Supplied entries: Begin
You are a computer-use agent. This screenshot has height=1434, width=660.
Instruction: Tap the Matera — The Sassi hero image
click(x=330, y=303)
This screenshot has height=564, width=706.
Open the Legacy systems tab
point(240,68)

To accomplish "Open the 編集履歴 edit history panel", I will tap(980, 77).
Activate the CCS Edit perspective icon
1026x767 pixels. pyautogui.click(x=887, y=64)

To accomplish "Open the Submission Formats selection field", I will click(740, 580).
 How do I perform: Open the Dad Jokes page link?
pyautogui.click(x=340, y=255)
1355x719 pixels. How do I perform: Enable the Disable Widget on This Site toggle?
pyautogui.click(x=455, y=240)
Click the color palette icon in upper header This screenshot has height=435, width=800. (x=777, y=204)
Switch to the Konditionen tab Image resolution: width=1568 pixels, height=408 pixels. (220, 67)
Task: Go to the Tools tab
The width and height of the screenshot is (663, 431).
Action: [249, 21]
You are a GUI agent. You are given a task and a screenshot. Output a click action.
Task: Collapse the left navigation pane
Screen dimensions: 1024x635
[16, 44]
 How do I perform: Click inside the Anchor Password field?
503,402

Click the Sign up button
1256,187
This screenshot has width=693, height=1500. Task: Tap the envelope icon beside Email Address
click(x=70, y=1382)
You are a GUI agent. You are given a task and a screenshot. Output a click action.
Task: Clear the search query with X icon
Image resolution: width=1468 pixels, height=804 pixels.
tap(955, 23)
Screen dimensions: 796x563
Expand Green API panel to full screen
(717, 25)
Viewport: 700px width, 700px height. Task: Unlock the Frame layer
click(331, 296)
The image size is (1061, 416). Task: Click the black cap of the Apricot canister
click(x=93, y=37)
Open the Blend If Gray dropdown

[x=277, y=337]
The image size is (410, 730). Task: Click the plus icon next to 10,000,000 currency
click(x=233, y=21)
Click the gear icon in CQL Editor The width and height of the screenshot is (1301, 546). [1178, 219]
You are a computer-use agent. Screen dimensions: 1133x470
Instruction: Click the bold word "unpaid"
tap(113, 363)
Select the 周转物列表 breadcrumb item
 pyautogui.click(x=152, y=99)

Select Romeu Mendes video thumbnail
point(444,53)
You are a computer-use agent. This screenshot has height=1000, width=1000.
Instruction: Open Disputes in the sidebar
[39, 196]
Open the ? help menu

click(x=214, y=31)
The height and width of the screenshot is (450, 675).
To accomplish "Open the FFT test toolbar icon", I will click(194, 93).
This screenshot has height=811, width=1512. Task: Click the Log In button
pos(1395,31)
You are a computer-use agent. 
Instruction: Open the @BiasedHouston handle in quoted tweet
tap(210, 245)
Supplied entries: End
- **What needs to be done**
Word for word, write out each record shown above.

- **Exercise answer**
You are a computer-use agent. This screenshot has height=1434, width=660.
Instruction: Tap the Matera — The Sassi hero image
click(x=330, y=303)
This screenshot has height=564, width=706.
Open the Legacy systems tab
point(240,68)

To accomplish "Open the 編集履歴 edit history panel", I will tap(980, 77).
Activate the CCS Edit perspective icon
1026x767 pixels. pyautogui.click(x=887, y=64)

To accomplish "Open the Submission Formats selection field", I will click(740, 580).
 How do I perform: Open the Dad Jokes page link?
pyautogui.click(x=340, y=255)
1355x719 pixels. How do I perform: Enable the Disable Widget on This Site toggle?
pyautogui.click(x=455, y=240)
Click the color palette icon in upper header This screenshot has height=435, width=800. (x=777, y=204)
Switch to the Konditionen tab Image resolution: width=1568 pixels, height=408 pixels. (220, 67)
Task: Go to the Tools tab
The width and height of the screenshot is (663, 431).
Action: [249, 21]
You are a GUI agent. You are given a task and a screenshot. Output a click action.
Task: Collapse the left navigation pane
Screen dimensions: 1024x635
[16, 44]
 How do I perform: Click inside the Anchor Password field?
503,402

Click the Sign up button
1256,187
This screenshot has width=693, height=1500. Task: Tap the envelope icon beside Email Address
click(x=70, y=1382)
You are a GUI agent. You are given a task and a screenshot. Output a click action.
Task: Clear the search query with X icon
Image resolution: width=1468 pixels, height=804 pixels.
tap(955, 23)
Screen dimensions: 796x563
Expand Green API panel to full screen
(717, 25)
Viewport: 700px width, 700px height. Task: Unlock the Frame layer
click(331, 296)
The image size is (1061, 416). Task: Click the black cap of the Apricot canister
click(x=93, y=37)
Open the Blend If Gray dropdown

[x=277, y=337]
The image size is (410, 730). Task: Click the plus icon next to 10,000,000 currency
click(x=233, y=21)
Click the gear icon in CQL Editor The width and height of the screenshot is (1301, 546). [1178, 219]
You are a computer-use agent. Screen dimensions: 1133x470
Instruction: Click the bold word "unpaid"
tap(113, 363)
Select the 周转物列表 breadcrumb item
 pyautogui.click(x=152, y=99)

Select Romeu Mendes video thumbnail
point(444,53)
You are a computer-use agent. This screenshot has height=1000, width=1000.
Instruction: Open Disputes in the sidebar
[39, 196]
Open the ? help menu

click(x=214, y=31)
The height and width of the screenshot is (450, 675).
To accomplish "Open the FFT test toolbar icon", I will click(194, 93).
This screenshot has height=811, width=1512. Task: Click the Log In button
pos(1395,31)
You are a computer-use agent. 
Instruction: Open the @BiasedHouston handle in quoted tweet
tap(210, 245)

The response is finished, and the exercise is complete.